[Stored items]
________________________

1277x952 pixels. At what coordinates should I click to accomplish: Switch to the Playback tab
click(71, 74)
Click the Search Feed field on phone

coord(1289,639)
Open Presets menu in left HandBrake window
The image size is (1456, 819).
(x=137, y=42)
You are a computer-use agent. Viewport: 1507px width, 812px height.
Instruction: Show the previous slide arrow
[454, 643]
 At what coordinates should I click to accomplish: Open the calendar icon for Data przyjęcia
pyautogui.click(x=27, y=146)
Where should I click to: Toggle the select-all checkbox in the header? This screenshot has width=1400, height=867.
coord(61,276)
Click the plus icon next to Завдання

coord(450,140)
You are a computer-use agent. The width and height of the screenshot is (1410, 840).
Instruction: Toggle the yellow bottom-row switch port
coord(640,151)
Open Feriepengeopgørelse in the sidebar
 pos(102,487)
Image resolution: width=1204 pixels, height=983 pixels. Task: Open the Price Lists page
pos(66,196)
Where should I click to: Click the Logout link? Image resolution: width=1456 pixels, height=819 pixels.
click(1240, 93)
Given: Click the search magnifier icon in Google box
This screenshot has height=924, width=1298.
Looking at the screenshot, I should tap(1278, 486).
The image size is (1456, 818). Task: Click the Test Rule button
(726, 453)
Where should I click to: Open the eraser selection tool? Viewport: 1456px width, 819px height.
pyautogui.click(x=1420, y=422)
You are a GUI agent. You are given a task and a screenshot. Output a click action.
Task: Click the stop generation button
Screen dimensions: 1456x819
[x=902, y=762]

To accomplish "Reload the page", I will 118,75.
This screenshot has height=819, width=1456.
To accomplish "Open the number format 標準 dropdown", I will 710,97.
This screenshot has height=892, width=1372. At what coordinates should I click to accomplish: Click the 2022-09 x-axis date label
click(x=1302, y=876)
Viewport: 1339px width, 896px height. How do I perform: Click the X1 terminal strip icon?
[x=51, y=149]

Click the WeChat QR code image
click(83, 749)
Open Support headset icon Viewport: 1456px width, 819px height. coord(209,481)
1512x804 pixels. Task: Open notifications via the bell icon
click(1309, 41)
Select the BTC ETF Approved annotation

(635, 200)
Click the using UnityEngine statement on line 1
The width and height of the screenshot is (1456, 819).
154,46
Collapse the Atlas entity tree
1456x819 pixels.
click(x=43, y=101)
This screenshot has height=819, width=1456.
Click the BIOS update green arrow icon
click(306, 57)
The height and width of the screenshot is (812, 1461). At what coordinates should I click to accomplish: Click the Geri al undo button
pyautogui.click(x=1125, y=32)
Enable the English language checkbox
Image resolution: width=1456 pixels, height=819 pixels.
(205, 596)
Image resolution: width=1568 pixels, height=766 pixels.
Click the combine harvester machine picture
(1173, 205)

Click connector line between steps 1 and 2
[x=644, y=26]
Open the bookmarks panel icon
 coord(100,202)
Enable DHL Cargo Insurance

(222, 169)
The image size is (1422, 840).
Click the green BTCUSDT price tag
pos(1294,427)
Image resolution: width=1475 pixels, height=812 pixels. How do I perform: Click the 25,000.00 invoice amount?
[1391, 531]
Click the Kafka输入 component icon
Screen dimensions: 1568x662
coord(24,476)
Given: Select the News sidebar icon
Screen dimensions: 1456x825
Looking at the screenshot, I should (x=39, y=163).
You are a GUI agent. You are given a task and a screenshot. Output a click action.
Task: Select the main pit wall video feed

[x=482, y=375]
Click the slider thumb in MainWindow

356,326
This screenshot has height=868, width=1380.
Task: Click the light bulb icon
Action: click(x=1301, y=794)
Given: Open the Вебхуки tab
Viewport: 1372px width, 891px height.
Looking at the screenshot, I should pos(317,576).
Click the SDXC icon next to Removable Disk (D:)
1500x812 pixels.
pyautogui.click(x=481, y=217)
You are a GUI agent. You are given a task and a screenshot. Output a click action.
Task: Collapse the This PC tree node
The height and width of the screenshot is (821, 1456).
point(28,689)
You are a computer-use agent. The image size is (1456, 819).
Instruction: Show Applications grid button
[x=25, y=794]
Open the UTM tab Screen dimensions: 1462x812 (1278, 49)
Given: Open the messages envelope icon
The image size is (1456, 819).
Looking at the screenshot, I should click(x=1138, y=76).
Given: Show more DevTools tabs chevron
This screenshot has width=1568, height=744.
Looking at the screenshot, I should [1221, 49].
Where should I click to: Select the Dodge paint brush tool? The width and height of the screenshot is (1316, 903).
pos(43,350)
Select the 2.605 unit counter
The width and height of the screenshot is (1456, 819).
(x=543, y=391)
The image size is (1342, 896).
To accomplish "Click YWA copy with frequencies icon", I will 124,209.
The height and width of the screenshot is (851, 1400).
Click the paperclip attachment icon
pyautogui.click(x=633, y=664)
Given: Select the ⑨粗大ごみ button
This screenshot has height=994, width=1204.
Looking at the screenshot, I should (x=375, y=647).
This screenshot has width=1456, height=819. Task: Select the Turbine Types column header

________________________

> _What the task requires_
Write out every line of the records exactly.

> _Your solution_
1277x952 pixels. At what coordinates should I click to accomplish: Switch to the Playback tab
click(71, 74)
Click the Search Feed field on phone

coord(1289,639)
Open Presets menu in left HandBrake window
The image size is (1456, 819).
(x=137, y=42)
You are a computer-use agent. Viewport: 1507px width, 812px height.
Instruction: Show the previous slide arrow
[454, 643]
 At what coordinates should I click to accomplish: Open the calendar icon for Data przyjęcia
pyautogui.click(x=27, y=146)
Where should I click to: Toggle the select-all checkbox in the header? This screenshot has width=1400, height=867.
coord(61,276)
Click the plus icon next to Завдання

coord(450,140)
You are a computer-use agent. The width and height of the screenshot is (1410, 840).
Instruction: Toggle the yellow bottom-row switch port
coord(640,151)
Open Feriepengeopgørelse in the sidebar
 pos(102,487)
Image resolution: width=1204 pixels, height=983 pixels. Task: Open the Price Lists page
pos(66,196)
Where should I click to: Click the Logout link? Image resolution: width=1456 pixels, height=819 pixels.
click(1240, 93)
Given: Click the search magnifier icon in Google box
This screenshot has height=924, width=1298.
Looking at the screenshot, I should tap(1278, 486).
The image size is (1456, 818). Task: Click the Test Rule button
(726, 453)
Where should I click to: Open the eraser selection tool? Viewport: 1456px width, 819px height.
pyautogui.click(x=1420, y=422)
You are a GUI agent. You are given a task and a screenshot. Output a click action.
Task: Click the stop generation button
Screen dimensions: 1456x819
[x=902, y=762]

To accomplish "Reload the page", I will 118,75.
This screenshot has height=819, width=1456.
To accomplish "Open the number format 標準 dropdown", I will 710,97.
This screenshot has height=892, width=1372. At what coordinates should I click to accomplish: Click the 2022-09 x-axis date label
click(x=1302, y=876)
Viewport: 1339px width, 896px height. How do I perform: Click the X1 terminal strip icon?
[x=51, y=149]

Click the WeChat QR code image
click(83, 749)
Open Support headset icon Viewport: 1456px width, 819px height. coord(209,481)
1512x804 pixels. Task: Open notifications via the bell icon
click(1309, 41)
Select the BTC ETF Approved annotation

(635, 200)
Click the using UnityEngine statement on line 1
The width and height of the screenshot is (1456, 819).
154,46
Collapse the Atlas entity tree
1456x819 pixels.
click(x=43, y=101)
This screenshot has height=819, width=1456.
Click the BIOS update green arrow icon
click(306, 57)
The height and width of the screenshot is (812, 1461). At what coordinates should I click to accomplish: Click the Geri al undo button
pyautogui.click(x=1125, y=32)
Enable the English language checkbox
Image resolution: width=1456 pixels, height=819 pixels.
(205, 596)
Image resolution: width=1568 pixels, height=766 pixels.
Click the combine harvester machine picture
(1173, 205)

Click connector line between steps 1 and 2
[x=644, y=26]
Open the bookmarks panel icon
 coord(100,202)
Enable DHL Cargo Insurance

(222, 169)
The image size is (1422, 840).
Click the green BTCUSDT price tag
pos(1294,427)
Image resolution: width=1475 pixels, height=812 pixels. How do I perform: Click the 25,000.00 invoice amount?
[1391, 531]
Click the Kafka输入 component icon
Screen dimensions: 1568x662
coord(24,476)
Given: Select the News sidebar icon
Screen dimensions: 1456x825
Looking at the screenshot, I should (x=39, y=163).
You are a GUI agent. You are given a task and a screenshot. Output a click action.
Task: Select the main pit wall video feed

[x=482, y=375]
Click the slider thumb in MainWindow

356,326
This screenshot has height=868, width=1380.
Task: Click the light bulb icon
Action: click(x=1301, y=794)
Given: Open the Вебхуки tab
Viewport: 1372px width, 891px height.
Looking at the screenshot, I should pos(317,576).
Click the SDXC icon next to Removable Disk (D:)
1500x812 pixels.
pyautogui.click(x=481, y=217)
You are a GUI agent. You are given a task and a screenshot. Output a click action.
Task: Collapse the This PC tree node
The height and width of the screenshot is (821, 1456).
point(28,689)
You are a computer-use agent. The image size is (1456, 819).
Instruction: Show Applications grid button
[x=25, y=794]
Open the UTM tab Screen dimensions: 1462x812 (1278, 49)
Given: Open the messages envelope icon
The image size is (1456, 819).
Looking at the screenshot, I should click(x=1138, y=76).
Given: Show more DevTools tabs chevron
This screenshot has width=1568, height=744.
Looking at the screenshot, I should [1221, 49].
Where should I click to: Select the Dodge paint brush tool? The width and height of the screenshot is (1316, 903).
pos(43,350)
Select the 2.605 unit counter
The width and height of the screenshot is (1456, 819).
(x=543, y=391)
The image size is (1342, 896).
To accomplish "Click YWA copy with frequencies icon", I will 124,209.
The height and width of the screenshot is (851, 1400).
Click the paperclip attachment icon
pyautogui.click(x=633, y=664)
Given: Select the ⑨粗大ごみ button
This screenshot has height=994, width=1204.
Looking at the screenshot, I should (x=375, y=647).
This screenshot has width=1456, height=819. Task: Select the Turbine Types column header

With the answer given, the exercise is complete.